A lei foi aprovada em março deste ano, mas agora está sendo comentada na cidade. Com a chegada da temporada, a prefeitura começou a avisar as imobiliárias de que os imóveis deverão respeitar um número limite de hóspedes. Por exemplo, uma casa com três quartos, poderia receber, no máximo, 12 pessoas, entre adultos e crianças.

“Quando você dimensiona para oito pessoas e você tem 16 pessoas durante 10, 20 dias, a sua fossa acaba não suprindo a necessidade, acaba vazando, acaba estourando. Todo esse dejeto, de alguma forma, acaba caindo na rede pluvial. Quando acaba faltando água na casa por falta de armazenamento, o culpado é o gestor municipal, que de alguma forma não atende a demanda, que não fiscaliza, e que responde criminalmente por denúncias posteriores ao Ministério Público”, afirmou o prefeito, Juliano Duarte Campos.

A lei prevê que os fiscais da prefeitura fiquem de olho nos cerca de 2 mil imóveis disponíveis para locação na cidade. Caso encontrem algum irregularidade, a multa pode chegar a R$ 5 mil por dia. O artigo que trata da penalidade diz que ela pode ser aplicada ao dono do imóvel e também ao corretor e dono da imobiliária.

Para o advogado Guilhermo Campos Zapelini, integrante da Comissão de Direito Imobiliário da Ordem dos Advogados do Brasil (OAB), a lei é desnecessária – e até inconstitucional. “O município já dispõe de leis suficientes pra poder fiscalizar.
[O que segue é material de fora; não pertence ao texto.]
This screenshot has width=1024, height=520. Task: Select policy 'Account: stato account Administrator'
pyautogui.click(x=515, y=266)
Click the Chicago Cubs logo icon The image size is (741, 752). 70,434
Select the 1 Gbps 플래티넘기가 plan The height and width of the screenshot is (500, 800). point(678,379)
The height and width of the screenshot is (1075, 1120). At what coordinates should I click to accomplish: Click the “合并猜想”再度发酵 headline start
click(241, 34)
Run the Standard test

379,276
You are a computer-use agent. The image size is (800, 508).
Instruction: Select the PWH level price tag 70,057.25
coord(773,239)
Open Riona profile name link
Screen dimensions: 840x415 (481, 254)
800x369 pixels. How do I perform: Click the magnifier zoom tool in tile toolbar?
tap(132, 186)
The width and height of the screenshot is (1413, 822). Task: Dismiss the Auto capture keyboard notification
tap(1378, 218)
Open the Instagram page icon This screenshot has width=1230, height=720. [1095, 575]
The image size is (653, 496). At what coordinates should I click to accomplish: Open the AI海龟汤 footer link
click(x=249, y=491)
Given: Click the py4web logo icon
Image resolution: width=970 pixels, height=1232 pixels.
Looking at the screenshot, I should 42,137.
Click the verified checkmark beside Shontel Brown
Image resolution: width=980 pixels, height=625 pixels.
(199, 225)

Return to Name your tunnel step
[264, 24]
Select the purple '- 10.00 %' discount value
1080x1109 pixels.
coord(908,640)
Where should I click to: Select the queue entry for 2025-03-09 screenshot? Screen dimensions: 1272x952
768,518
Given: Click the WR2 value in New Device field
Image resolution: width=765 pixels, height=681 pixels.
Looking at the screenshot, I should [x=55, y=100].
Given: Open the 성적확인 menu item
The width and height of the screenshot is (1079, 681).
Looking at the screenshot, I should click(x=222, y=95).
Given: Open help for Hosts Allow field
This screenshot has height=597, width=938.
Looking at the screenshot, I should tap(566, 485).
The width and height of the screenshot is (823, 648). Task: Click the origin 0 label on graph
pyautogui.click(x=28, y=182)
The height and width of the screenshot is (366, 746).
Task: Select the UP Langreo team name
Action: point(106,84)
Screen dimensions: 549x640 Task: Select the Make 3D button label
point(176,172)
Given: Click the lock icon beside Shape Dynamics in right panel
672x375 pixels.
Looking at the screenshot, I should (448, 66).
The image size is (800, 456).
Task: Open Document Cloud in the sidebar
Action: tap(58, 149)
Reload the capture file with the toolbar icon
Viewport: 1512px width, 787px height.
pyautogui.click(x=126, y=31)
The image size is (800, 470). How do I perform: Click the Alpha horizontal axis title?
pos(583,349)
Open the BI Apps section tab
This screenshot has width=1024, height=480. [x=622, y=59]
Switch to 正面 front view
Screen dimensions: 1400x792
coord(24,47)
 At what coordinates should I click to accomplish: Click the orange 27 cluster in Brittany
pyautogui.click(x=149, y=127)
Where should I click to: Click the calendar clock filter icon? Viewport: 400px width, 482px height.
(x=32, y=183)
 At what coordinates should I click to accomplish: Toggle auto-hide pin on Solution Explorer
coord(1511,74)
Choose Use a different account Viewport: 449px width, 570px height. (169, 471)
O município detém poder de policia, uma vez provocado, uma vez recebida a denúncia, o município tem o dever poder de ir, verificar e determinar então o que de direito, no caso notificar. Então é uma ferramenta um tanto quanto inadequada inclusive, pelo próprio vício de inconstitucionalidade que apresenta, na forma”, declarou.